Second, Plaintiff says on September 29, 2023, Defendants put him on behavior control status for tearing open his mattress and getting inside “to cover my nakedness.” (Doc. 2 at 5.) Plaintiff says claims putting him on behavior control status without the Warden's approval violated ADC policy and his due process rights. And he claims a hearing officer later found him not guilty of the disciplinary charges. But prisoners do not have a constitutional right to enforce compliance with internal prison rules and regulations. Phillips v. Norris, 320 F.3d 844, 847 (8th Cir. 2003); Gardner v. Howard, 109 F.3d 427, 430 (8th Cir. 1997). Further, prisoners have a right to receive procedural due process only if there is a liberty interest at stake. Sandin v. Conner, 515 U.S. 472, 484-485 (1995). Specifically, a prisoner must provide facts suggesting the conditions there were an “atypical and significant hardship on an inmate in relation to the ordinary incidents of prison life.” Id. at 484; Rahman X v.

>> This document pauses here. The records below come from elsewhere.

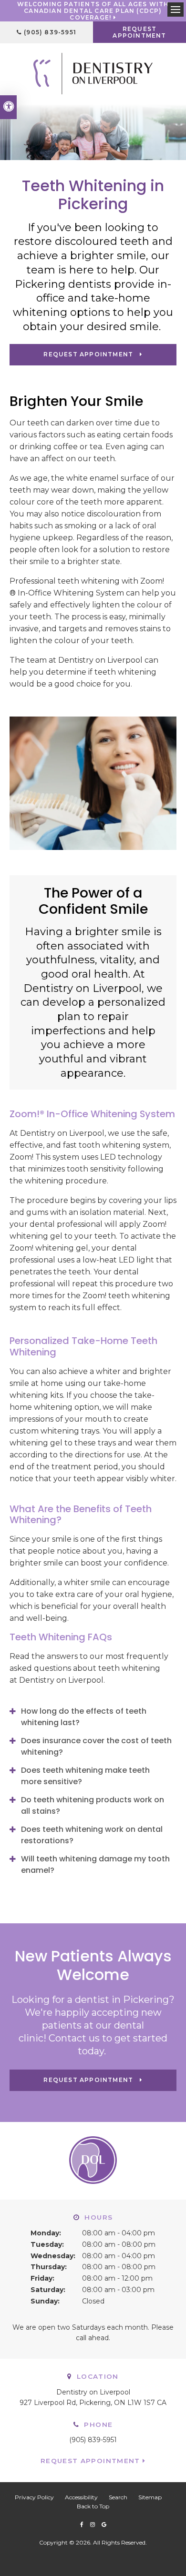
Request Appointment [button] (139, 32)
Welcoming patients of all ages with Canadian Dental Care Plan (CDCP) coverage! (93, 11)
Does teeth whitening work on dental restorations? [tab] (92, 1835)
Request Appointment (90, 2461)
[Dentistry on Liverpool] (93, 73)
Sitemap (150, 2497)
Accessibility (81, 2497)
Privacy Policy (34, 2497)
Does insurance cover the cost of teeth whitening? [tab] (96, 1746)
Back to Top (93, 2506)
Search (118, 2497)
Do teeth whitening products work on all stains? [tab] (92, 1805)
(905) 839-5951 (50, 32)
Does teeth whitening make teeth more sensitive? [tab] (85, 1776)
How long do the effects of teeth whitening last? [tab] (83, 1717)
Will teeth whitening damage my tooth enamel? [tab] (95, 1864)
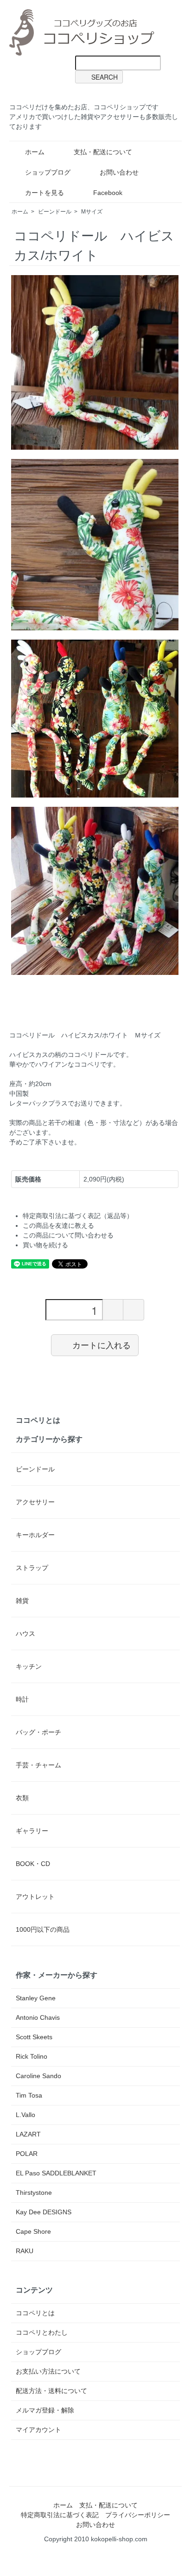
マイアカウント (38, 2429)
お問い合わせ (119, 172)
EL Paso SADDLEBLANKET (56, 2173)
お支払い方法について (48, 2371)
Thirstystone (34, 2192)
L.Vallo (25, 2114)
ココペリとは (38, 1420)
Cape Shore (33, 2231)
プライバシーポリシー (137, 2515)
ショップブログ (47, 172)
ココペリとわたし (42, 2332)
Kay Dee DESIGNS (43, 2212)
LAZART (28, 2134)
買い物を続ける (45, 1245)
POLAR (27, 2153)
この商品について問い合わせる (68, 1235)
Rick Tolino (31, 2056)
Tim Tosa (29, 2095)
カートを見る (44, 192)
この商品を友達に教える (58, 1225)
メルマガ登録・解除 (45, 2410)
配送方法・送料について (51, 2390)
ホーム (35, 152)
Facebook (107, 192)
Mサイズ (91, 211)
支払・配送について (103, 152)
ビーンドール (54, 211)
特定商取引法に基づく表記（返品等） (78, 1215)
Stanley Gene (36, 1998)
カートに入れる (101, 1345)
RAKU (24, 2251)
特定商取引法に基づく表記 (60, 2515)
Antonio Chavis (38, 2017)
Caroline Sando (38, 2076)
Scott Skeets (34, 2037)
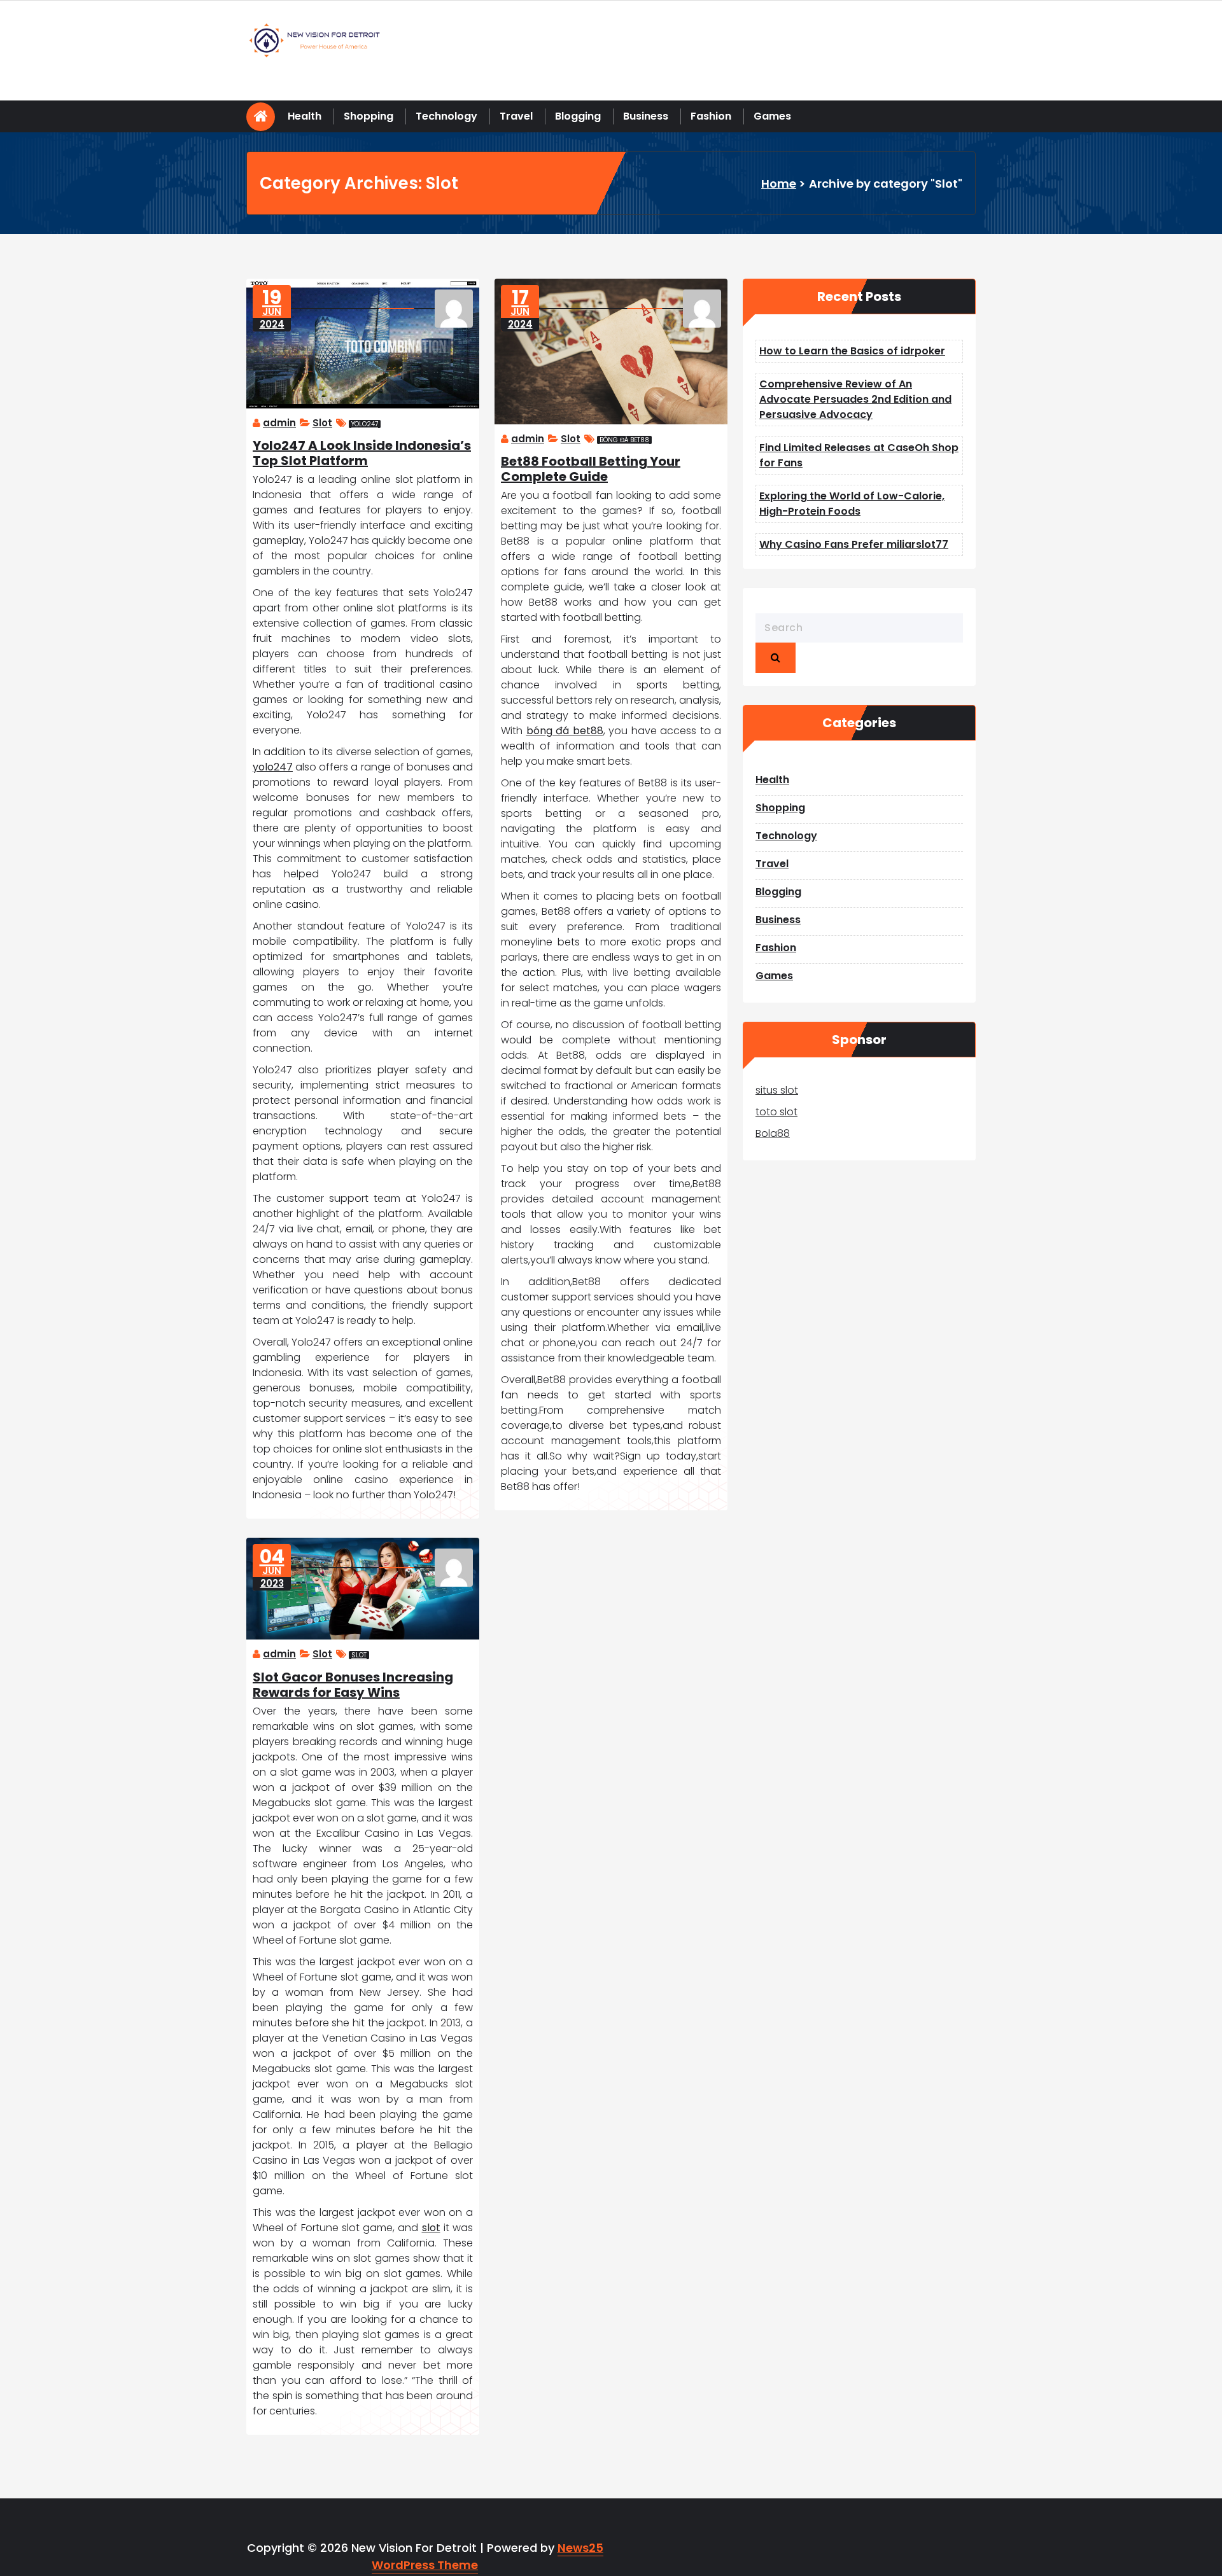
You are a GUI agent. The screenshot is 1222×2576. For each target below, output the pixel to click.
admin (279, 422)
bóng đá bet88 (624, 440)
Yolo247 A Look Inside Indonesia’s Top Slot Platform (362, 453)
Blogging (578, 116)
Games (772, 116)
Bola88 (772, 1133)
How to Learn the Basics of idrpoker (852, 351)
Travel (516, 116)
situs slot (776, 1090)
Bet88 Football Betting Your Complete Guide (590, 469)
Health (304, 116)
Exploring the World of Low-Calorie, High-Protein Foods (852, 504)
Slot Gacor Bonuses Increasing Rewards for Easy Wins (353, 1684)
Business (645, 116)
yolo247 (364, 424)
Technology (446, 116)
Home (778, 183)
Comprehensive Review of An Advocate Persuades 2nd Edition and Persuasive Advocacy (855, 399)
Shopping (368, 116)
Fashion (711, 116)
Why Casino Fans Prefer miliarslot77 (853, 544)
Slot (322, 422)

Morgan, 300 F.3d 970, 973 (8th Cir. 2002). Because he has not done so, Plaintiff has also failed to plead a plausible due process claim. See Smith v. McKinney, 954 F.3d 1075, 1082 (8th Cir. 2020) (the Eighth Circuit has “consistently held that a demotion to segregation, even without cause, is not itself an atypical or significant hardship”); Ballinger v. Cedar Cnty, Mo., 810 F.3d 557, 562-563 (8th Cir. 2016) (finding no atypical hardship where a prisoner was held in solitary confinement for one year with reduced access to showers, telephones, exercise, and social interaction). And the fact that Plaintiff was found not guilty of the charges does not change that outcome. See Sanders v. Norris, No. 05-2398, 2005 WL 2861952, *1 (8th Cir. Nov. 2, 2005) (unpublished opinion); Wycoff v. Nichols, 94 F.3d 1187, 1189 (8th Cir. 1996). Accordingly, I conclude he has not pled a plausible due process claim.
Plaintiff actually says this was an Eighth Amendment violation. But the Eighth Circuit has rejected that argument. See Phillips, 320 F.3d at 848 (holding that thirty-seven days in punitive isolation, which included the suspension of contact visitation, exercise privileges, and religious services, was not an Eighth Amendment violation). Because he is proceeding pro se, I have given Plaintiff the benefit of the doubt by also construing this as an attempt to raise a Fourteenth Amendment due process violation.
III. CONCLUSION
IT IS, THEREFORE, RECOMMENDED that:
1. The Complaint (Doc. 2) be DISMISSED without prejudice for failing to state a plausible claim, and the case be CLOSED.
2. The Court recommend dismissal count as a strike, in the future, for purposes of 28 U.S.C. § 1915(g).
3. The Court certify, pursuant to 28 U.S.C. § 1915(a)(3), that an in forma pauperis appeal from an Order adopting this Recommendation and the accompanying Judgment would not be taken in good faith.